Jim Gingrich, former COO of AllianceBernstein, made a splash this week with a lengthy analysis of John Cooper’s handling — mishandling, according to Gingrich — of the Titans stadium deal.
Gingrich has a seat in many of the city’s top business circles, like the Nashville Area Chamber of Commerce and Nashville Convention & Visitors Corp, having worked his way into the city’s social-political scene in the few short years since the New York asset manager moved to Nashville. Gingrich left AB in August to manage his own assets and eye a run for mayor. It’s the latest in a series of shots by mayoral challengers trying to separate themselves from the flock.
The letter, which went out to councilmembers before their July 5 meeting, cited an “apparent lack of stewardship in this important negotiation” — a direct shot at the mayor, who has been handling negotiations largely behind closed doors. Gingrich warns that the Titans are fleecing the city and a new stadium equates to a multibillion-dollar transfer of wealth from taxpayers to the professional football franchise. New digs would be a boon for one of the NFL’s least valuable franchises owned by some of the league’s poorest billionaires, the Adams-Strunk family. New avenues for revenue, like stadium naming rights and sponsorship deals, would quickly return and possibly exceed the Adams-Strunks’ $700 million investment. A new stadium would void personal seat licenses (PSLs), the flat fee for season ticketholders, allowing owners to sell new PSLs at higher prices.

The city would be on the hook for an estimated $1.2 billion plus another $1 billion in East Bank upgrades — about $3,000 per resident, according to Gingrich. Public investments in stadiums are historically bad deals for taxpayers — the type of boondoggles that are routinely dunked on by economists.
The mayor’s office is keeping tabs on challengers, dismissing Gingrich’s email as politically motivated sleight-of-hand. Says communications director TJ Ducklo: “Setting aside the transparent political theater by a recent Nashvillian, the muddled critique fails to consider the most important fact facing the city: The current lease signed in the late 1990s leaves taxpayers on the hook for hundreds of millions of tax dollars for stadium maintenance.”
Cooper hasn’t officially announced a reelection bid, but his campaign account has started taking money from lobbyists aligned with the Titans, big business and the East Bank. A $5,000-a-head fundraiser on June 28 attracted local figures like Sam Reed, Greg Hinote, James Weaver and Beecher Frasier. Cooper self-financed his 2019 mayoral bid; last month's event raised more than $300,000, which may go toward paying down the $725,000 in loans owed by the Cooper campaign to Cooper the individual.
The letter rankled some members of the business and tourism community, who have been publicly and privately pushing the stadium conversation forward since February. Along with the NCVC, Gingrich co-signed a Tennessean opinion piece in April that pointed out all the benefits of a new stadium, leaving critics to characterize Gingrich’s pivot as an attempt to score political points.

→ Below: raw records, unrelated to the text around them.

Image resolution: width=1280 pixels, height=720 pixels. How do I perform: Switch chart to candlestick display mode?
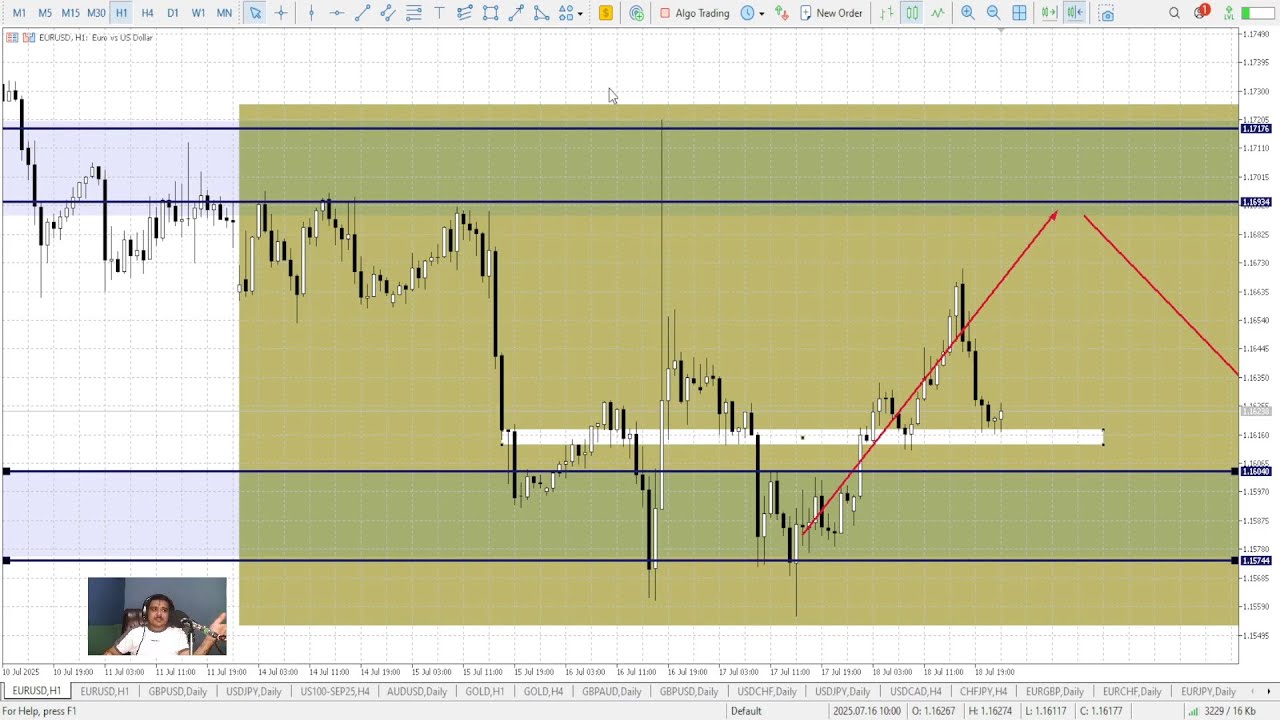(912, 13)
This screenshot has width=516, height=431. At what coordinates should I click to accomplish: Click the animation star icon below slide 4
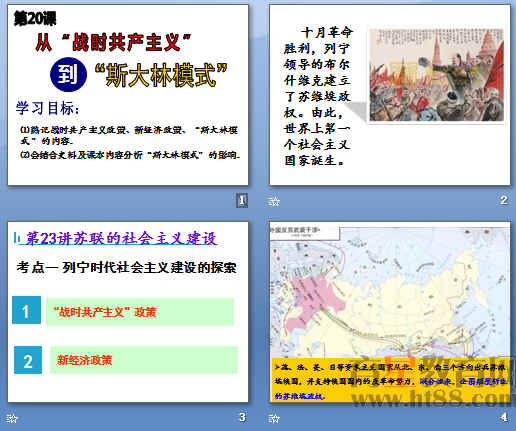click(274, 418)
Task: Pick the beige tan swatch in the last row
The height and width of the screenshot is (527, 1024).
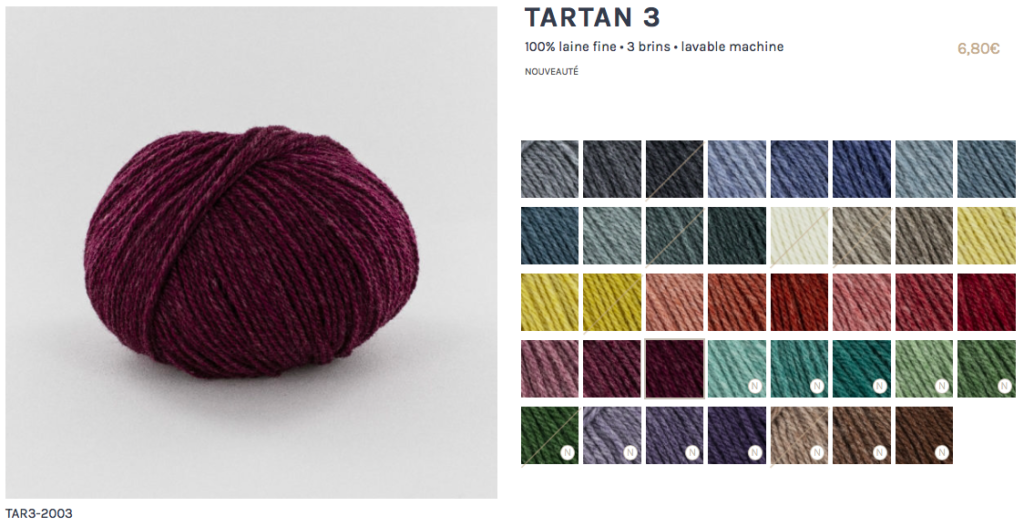Action: click(x=799, y=435)
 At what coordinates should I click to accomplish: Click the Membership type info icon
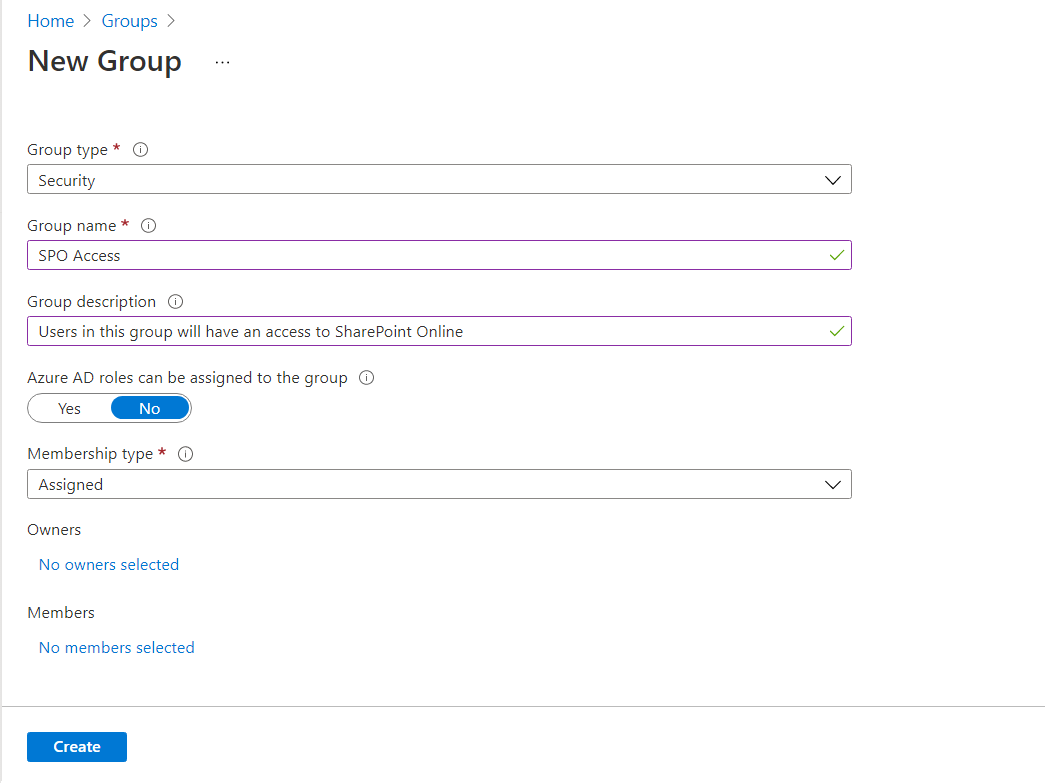(185, 454)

“The two pieces are very consistent," Gingrich tells the Scene. "The Titans are an integral part of what makes Nashville such a vibrant and great city, and the team deserves the city’s partnership. I am not against a new stadium; I am opposed to a one-sided deal that shortchanges taxpayers and Titans fans.”
Regarding their alleged fleecing, Kate Guerra, the Titans’ VP of marketing and communications, says any financial speculation is premature. “We don’t even know the seating capacity of a new stadium," Guerra tells the Scene. “We don’t have a financial model yet. We don’t even have a deal with the city yet.”
Even if the team hasn’t modeled the exact implications of its $700 million outlay — a major financial move for a multibillion-dollar company — new stadiums typically accompany dramatic increases in franchise value.
The Titans have seven more seasons under the current lease and the unilateral option to extend their stay in Nissan Stadium until 2039. While the city tries to cobble together multiple streams of tax revenue to back billions of dollars in bonds, sources close to negotiations speculate that the Metro Council will see a more concrete deal sometime in the fall.